Vino Santo, l’origine del nome

La risposta si trova in un libro di Marco Stenico. Vi sono riportati i risultati di una impegnativa ricerca condotta per incarico della Fondazione Mach

“Magnus cursus sed extra viam” (percorso lungo, ma fuori tema). L’annotazione riportata in calce al tema di italiano significava per lo studente di liceo una insufficienza netta. Nonostante la fatica e l’impegno profusi nella preparazione. La frase si può ripetere, ma all’incontrario, cioè in termini positivi, a fine lettura del libro di Marco Stenico sull’origine della denominazione Vino Santo intitolato “Vinum Sanctum, Vinum De Xanto”.

Il libro è stato presentato al recente Vinitaly di Verona da Michele Pontalti, già direttore del Centro trasferimento tecnologico della Fondazione Mach che dieci anni fa aveva affidato all’autore l’incarico di condurre la ricerca. L’affidamento è frutto di reciproca conoscenza e stima interpersonale. Nel libro “Storia regionale della vite e del vino in Italia:Trentino” (pubblicato nel 2012 all’intenro di una collana promossa dall’Accademia italiana della vite e del vino) a cura di A. Calò, L. Bertoldi Lenoci, M. Pontalti, A. Scienza) si trova un lungo articolo di Marco Stenico e Giovanni Marcadella intitolato “Le fonti archivistiche sulla viticoltura del territorio”. Significativa l’affermazione degli autori riguardante le basi documentali sulle quali è stata condotta la ricerca sulla vitivinicoltura del Trentino: “Si sono privilegiate le fonti di maggiore densità di dati informativi individuando tre categorie: documenti di amministrazione economica di enti e famiglie nobili; documenti di tipo fiscale (estimi e catasti); documenti normativi (statuti cittadini, carte di regola delle Comunità rurali)”.

Anche la ricerca sull’origine della denominazione Vino Santo è stata condotta su fonti documentali d’archivio e fonti letterarie e bibliografiche in ambito Trentino, Sud Tirolese, Veneto, Lombardo e Toscano. L’obbiettivo della ricerca consisteva nel far luce sulla derivazione e motivazione del nome Vino Santo assegnato al prodotto enologico divenuto marchio territoriale della Valle dei Laghi. Smentendo o confermando, su basi documentarie, le varie ipotesi formulate intorno all’origine del nome in questione. Se da un lato oggi è per tutti naturale concludere correttamente che il Vino Santo prodotto nella Valle dei Laghi prende questa denominazione dal fatto che l’annuale spremitura degli acini sovramaturi di Nosiola ha rigorosamente luogo nel corso della Settimana Santa, non vi sono pari certezze per quanto riguarda i secoli precedenti.

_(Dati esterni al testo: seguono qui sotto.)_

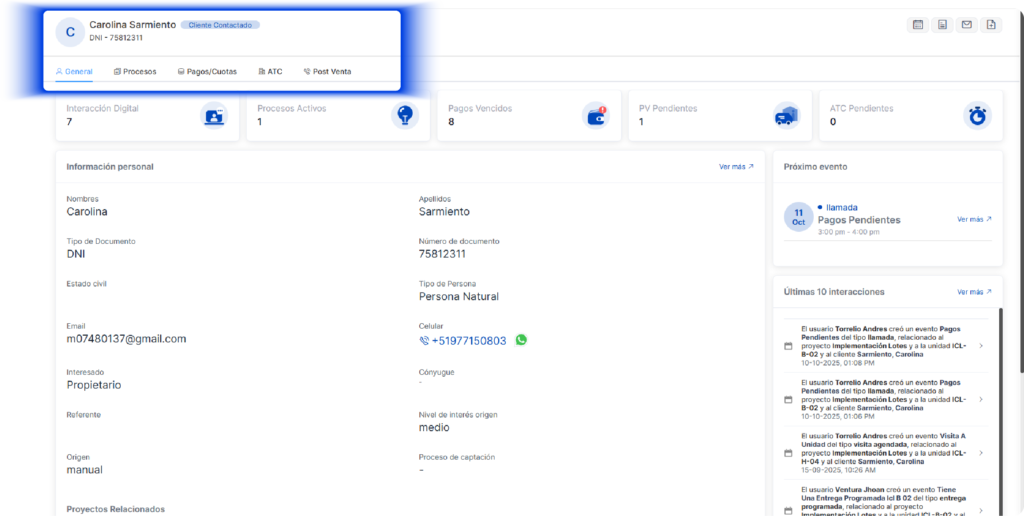Viewport: 1024px width, 516px height.
Task: Click the calendar icon in top toolbar
Action: (x=918, y=25)
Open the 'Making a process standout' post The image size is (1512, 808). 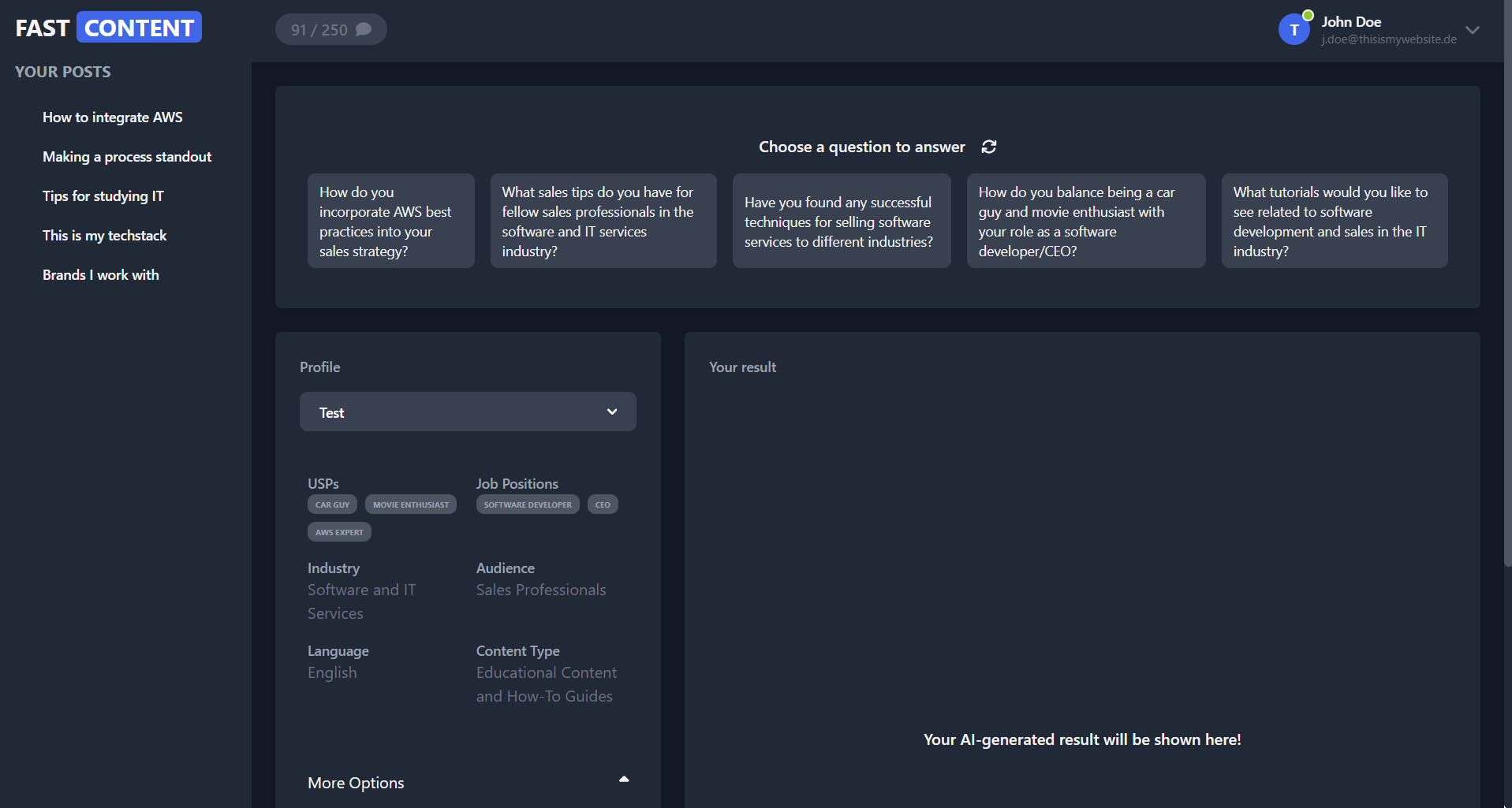[x=126, y=157]
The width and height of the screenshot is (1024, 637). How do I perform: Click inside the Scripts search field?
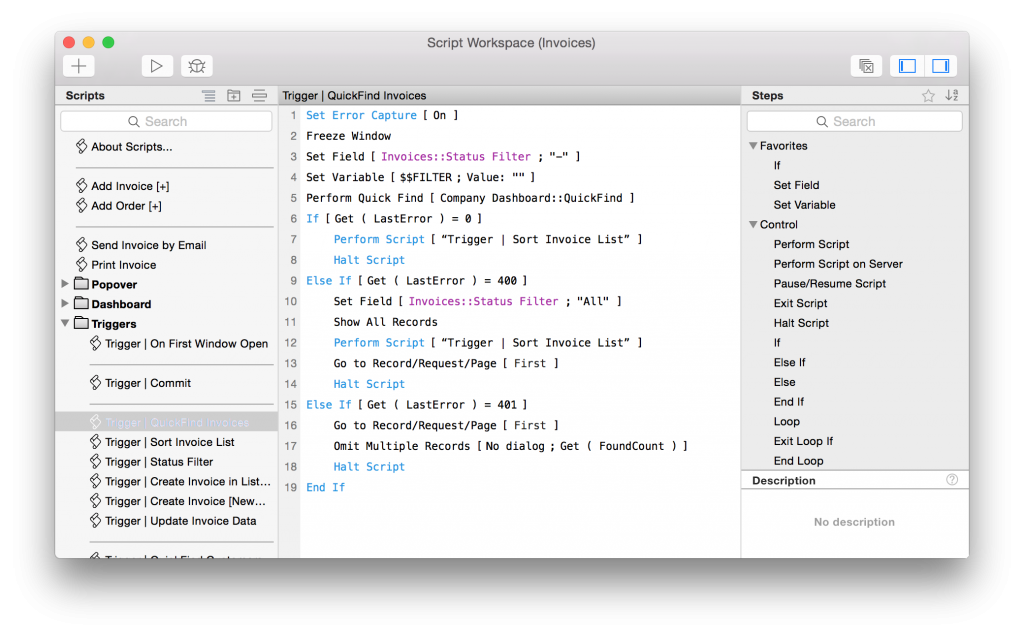tap(165, 120)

Marco Stenico ha rivisitato in chiave enologica e semantica (valore della parola) un periodo storico che va dal XV° al XIX° secolo avendo chiaro in testa l’obiettivo da raggiungere. Il rigore logico seguito nella ricerca traspare dai vari capitoli. La lettura richiede impegno e una buona preparazione culturale di base. Ciò non significa che nel libro manchino spunti e curiosità interessanti anche per i non addetti allo specifico settore.

Dalla vasta documentazione raccolta e analizzata emerge una significativa varietà di accezioni collegate al lemma Vinum Santum/Vin Santo correlata ai differenti contesti storici e culturali locali. Se oggi abbiamo a disposizione l’oggetto ( Vino Santo) che porta quello specifico nome, così non è per il passato. Abbiamo le fonti che attestano la presenza del nome, ma non l’oggetto o gli oggetti così denominati. Il dilemma è contenuto nel titolo stesso del libro (Vinum Sanctum, Vinum De Xanto). Il libro porta a concludere che sono da considerare superate le ipotesi che Xanto derivi dal nome dell’isola omonima o dall’aggettivo Xanto che in greco significa “giallo oro”.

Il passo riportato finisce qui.